As of market close on November 26th, 2007, AE shares are currently trading at $21.37, well off their 52-week high by nearly 40%. The downturn of the economy, coupled with fears of a recession, have more than unfairly punished this high quality clothing company that is wildly popular among young adults and teens.
Trading at a serious discount to fair value, AE boasts fantastic financial strength and outperforms industry averages in many categories.
As you can see, AE is beating the industry averages by significant quantities, most notably ROE, P/E, and Profit Margin. The financial position of AE is even more indicative of a company that is seriously undervalued. AE has a pristine balance sheet, with more than $630 million in cash and $0 debt. AE’s largest competitor, Abercrombie & Fitch (NYSE: ANF), only has $360 million in cash. That’s less than 50% the amount of cash AE has, yet Abercrombie is 45% larger than AE.
In addition, AE has a very nice operating cash flow of nearly $435 million. Both the cash it gains from operations and the cash it has on hand allow AE to fund expansions in America and Canada.
In terms of valuation metrics, AE has an extremely low 10 forward price-to-earnings ratio [FP/E], and a price-to-earnings growth ratio [PEG] of only 0.82, while Abercrombie has nearly a 13 FP/E and a 0.96 PEG, 30% and 17.1% higher than AE, respectively.
It is likely that AE will use the cash to fuel growth and reward shareholders with stock buybacks and increased dividend payouts. This is, of course, only going to happen if management is shareholder friendly. There is a quick test to determine how friendly management is to its shareholders, as we discuss next.
It is my belief that AE is trading at a heavy discount to fair value. What better way to test the theory that this stock is undervalued than to look at the actions of those who know the company best, the insiders?
In the past three months, insiders have purchased nearly $23 million worth of stock at prices above today’s price of $21.37. It’s obvious that the insiders think the stock was undervalued at $24 per share, the price at which the majority of shares were purchased. With the stock sitting at $21.37 now, it must be seriously undervalued. Insiders believe this stock is cheap, and we agree.
Dividend Record and Rate
AE has paid out a dividend since the second quarter of 2004, and has increased it each year, by over 100% in 2005, 45% in 2006, and 30% in 2007. It is likely that AE will increase the dividend again in Q4 of 2007 or Q1 of 2008 by at least 15%. The dividend for AE now sits at nearly 2%.
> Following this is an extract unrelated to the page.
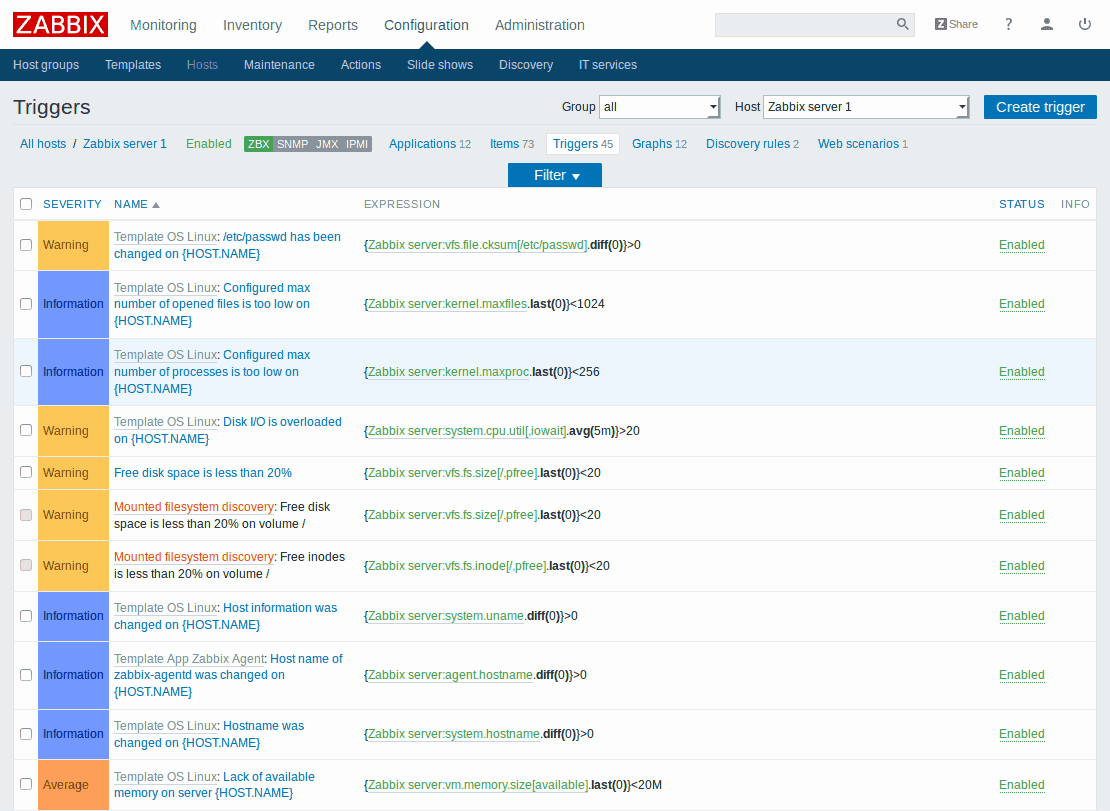Click the Create trigger button
This screenshot has width=1110, height=811.
click(1040, 107)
AE shares might take a hit if the economy goes into a recession. If it does, you will still be rewarded with dividends and dividend increases. Management should also seriously consider implementing a stock repurchase program at these depressed levels. With high insider ownership and a shareholder friendly board, this is a likely scenario.
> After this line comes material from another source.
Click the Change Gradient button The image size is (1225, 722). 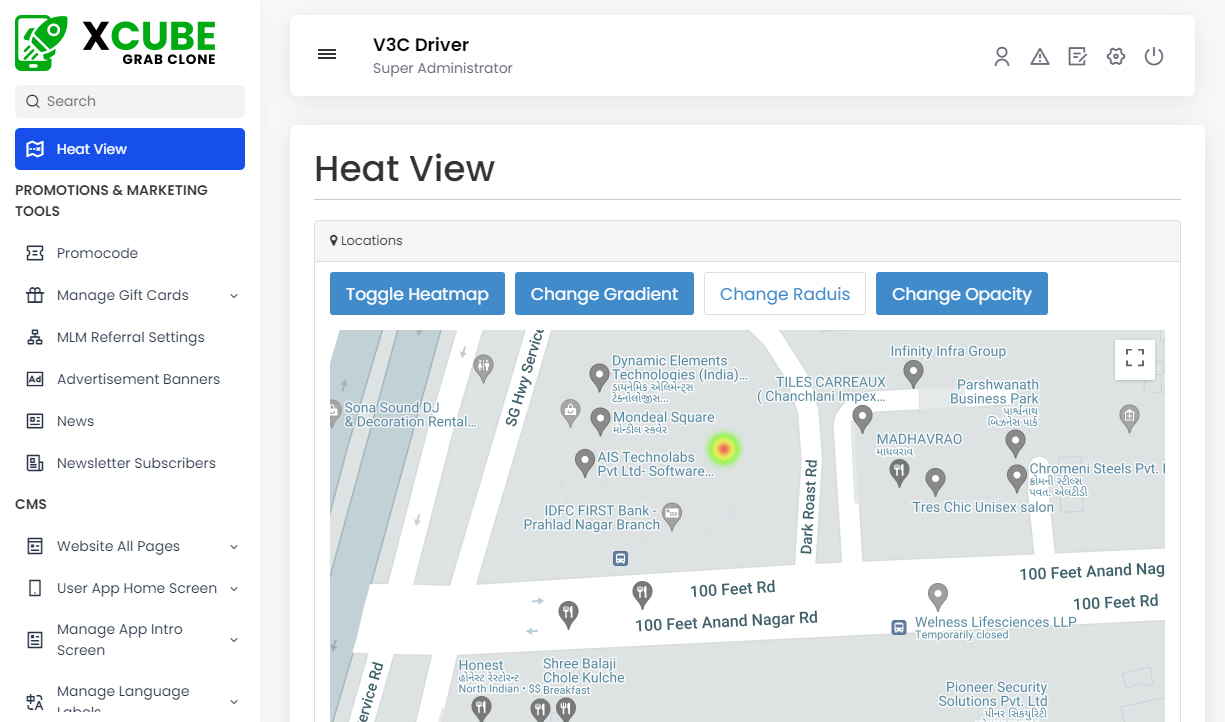pos(604,294)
If the economy doesn’t go into a recession, shareholders will be rewarded handsomely by a bounce in this stock, back to its fairly valued levels. Using the industry average P/E of 17.2, AE could see a gain of more than 60% in the next 52-weeks, not including dividends, dividend raises, or an implemented share repurchase program. Buy and hold, and you won’t be disappointed.
Disclosure: At the time of writing, the author of this article did not own any shares of the companies mentioned.
52-week price target: $34, representing roughly a 62% gain (including dividend).